A: Translation has many real-world applications, including:
- Computer graphics: Translation is used to move objects in a 2D or 3D space.
- Video games: Translation is used to move characters and objects in a game.
- Architecture: Translation is used to move buildings and structures in a design.
- Engineering: Translation is used to move machines and mechanisms in a design.
Conclusion
In this article, we answered some frequently asked questions related to the concept of translation and its application to triangle ABC. We hope that this article has provided a better understanding of the concept of translation and its significance in geometry.
Key Takeaways
- Translation is a transformation that involves moving a figure from one location to another without changing its size or shape.
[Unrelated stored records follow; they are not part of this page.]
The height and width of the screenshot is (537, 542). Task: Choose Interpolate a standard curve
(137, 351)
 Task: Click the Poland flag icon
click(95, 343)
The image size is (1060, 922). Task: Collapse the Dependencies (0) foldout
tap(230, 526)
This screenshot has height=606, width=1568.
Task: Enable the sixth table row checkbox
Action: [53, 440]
- The translation rule is given by {(x, y) \rightarrow (x+2, y-8)$}$.
- To find the coordinates of point B', we need to apply the translation rule to the coordinates of point B.
- The coordinates of point B' are (6, -13).
- Translation has many real-world applications, including computer graphics, video games, architecture, and engineering.
Glossary
- Translation: A transformation that involves moving a figure from one location to another without changing its size or shape.
- Pre-image: The original location of a point or figure before the translation.
- Image: The new location of a point or figure after the translation.
- Computer graphics: The use of computers to create and manipulate visual images.
- Video games: Interactive digital games that can be played on a computer or gaming console.
- Architecture: The art and science of designing buildings and structures.
- Engineering: The application of scientific and mathematical principles to design and develop solutions to real-world problems.
References
- [1] "Geometry: A Comprehensive Introduction". By Dan Pedoe. Published by Dover Publications.
- [2] "Mathematics for Elementary Teachers". By John F. Harper. Published by McGraw-Hill Education.
About the Author
The author is a mathematics educator with a passion for teaching and learning. They have a strong background in geometry and have taught various mathematics courses to students of all ages.